Method of characteristics for linear partial differential equation

Question

I am trying to solve $$\frac{\partial Q(z,t)}{\partial t}+(a-b*z)(z-1)\frac{\partial Q(z,t)}{\partial z}=0$$ by method of characteristics. So far , I have: $\frac{\partial t}{\partial r}=1$, $\frac{\partial z}{\partial r}=(a-b*z)(z-1)$, $\frac{\partial Q}{\partial r}=0$. Then, $t=r$, $z=\frac{\exp(b(c_{1}+r))-a*\exp(a(c_{1}+r))}{\exp(b(c_{1}+r))-b*\exp(a(c_{1}+r))}$, $Q=c_{2}$. The initial conditions are $z=s$, $Q=s^{n_{0}}$. And from here, I am lost. I am not sure how to get rid off $c_{1}$ and $c_{2}$.

Answer 1

With the solution for the first equation and the one for the second, $r=t$, we have a relation between $t$ and $z$. You isolated $r$ from the solution for the first, but it seemed better to me use it in its original form (btw I think the equation you wrote has some mistakes).
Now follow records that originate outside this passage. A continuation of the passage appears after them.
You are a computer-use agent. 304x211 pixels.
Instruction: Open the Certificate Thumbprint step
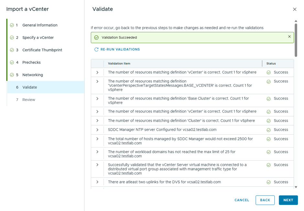[42, 50]
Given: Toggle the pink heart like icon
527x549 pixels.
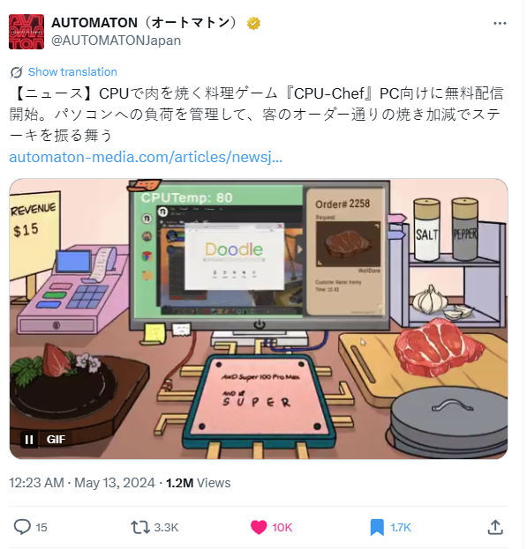Looking at the screenshot, I should [x=259, y=527].
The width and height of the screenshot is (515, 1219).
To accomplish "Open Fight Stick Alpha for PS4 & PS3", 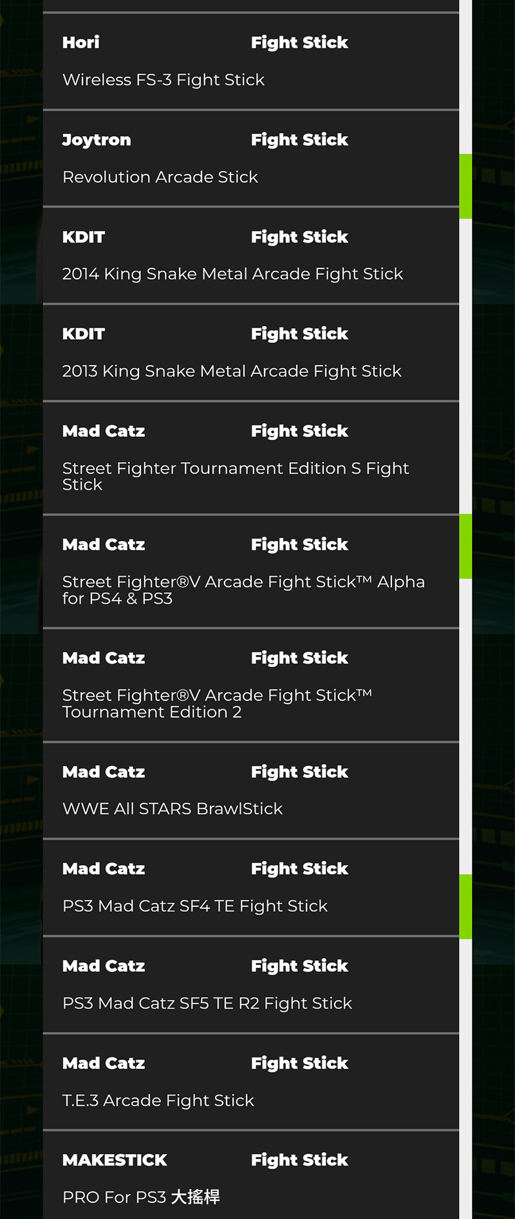I will tap(243, 590).
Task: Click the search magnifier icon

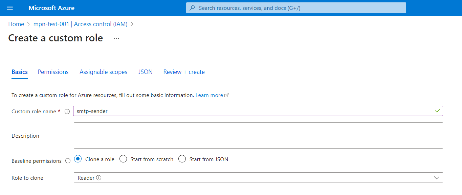Action: point(192,8)
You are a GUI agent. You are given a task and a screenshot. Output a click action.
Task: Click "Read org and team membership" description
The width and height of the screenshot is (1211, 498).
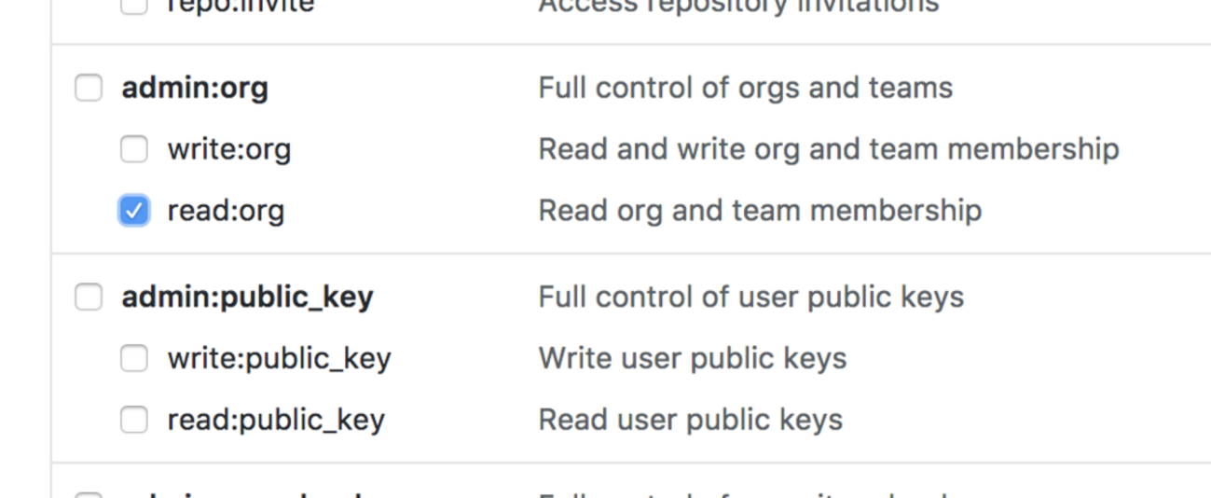(x=759, y=211)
$$c_1+r=\dfrac{1}{a-b}\ln\left(\dfrac{z-1}{a-bz}\right)$$

Having $t$ and $z$ the relation,

$$c_1+t=\dfrac{1}{a-b}\ln\left(\dfrac{z-1}{a-bz}\right)$$

We have too $Q=c_2$. A solution sets a functional relation between $c_1$ and $c_2$, say $c_2=f(c_1)$ ($f$ continuous and differentiable):

$$Q=f\left(\dfrac{1}{a-b}\ln\left(\dfrac{z-1}{a-bz}\right)-t\right)$$

To know $f$ we have to impose the initial conditions. So is, we need the value for $Q$ along a suitable curve. I suppose it is $z=s $ and $t=0$. Along this curve $Q=s^{n_0}$

$$s^{n_0}=f\left(\dfrac{1}{a-b}\ln\left(\dfrac{s-1}{a-bs}\right)\right)$$

Making $u=\dfrac{1}{a-b}\ln\left(\dfrac{s-1}{a-bs}\right)$ and isolating $s$ we get,

$$s=\dfrac{a\,e^{(a-b)u}+1}{b\,e^{(a-b)u}+1}$$

Giving an explicit form for $f$

$$f(u)=\left(\dfrac{a\,e^{(a-b)u}+1}{b\,e^{(a-b)u}+1}\right)^{n_0}$$

$Q(z,t)=\left(\dfrac{a\,e^{(a-b)\left(\frac{1}{a-b}\ln\left(\frac{z-1}{a-bz}\right)-t\right)}+1}{b\,e^{(a-b)\left(\frac{1}{a-b}\ln\left(\frac{z-1}{a-bz}\right)-t\right)}+1}\right)^{n_0}$

$Q(z,t)=\left(\dfrac{a(z-1)e^{(b-a)t}+a-bz}{b(z-1)e^{(b-a)t}+a-bz}\right)^{n_0}$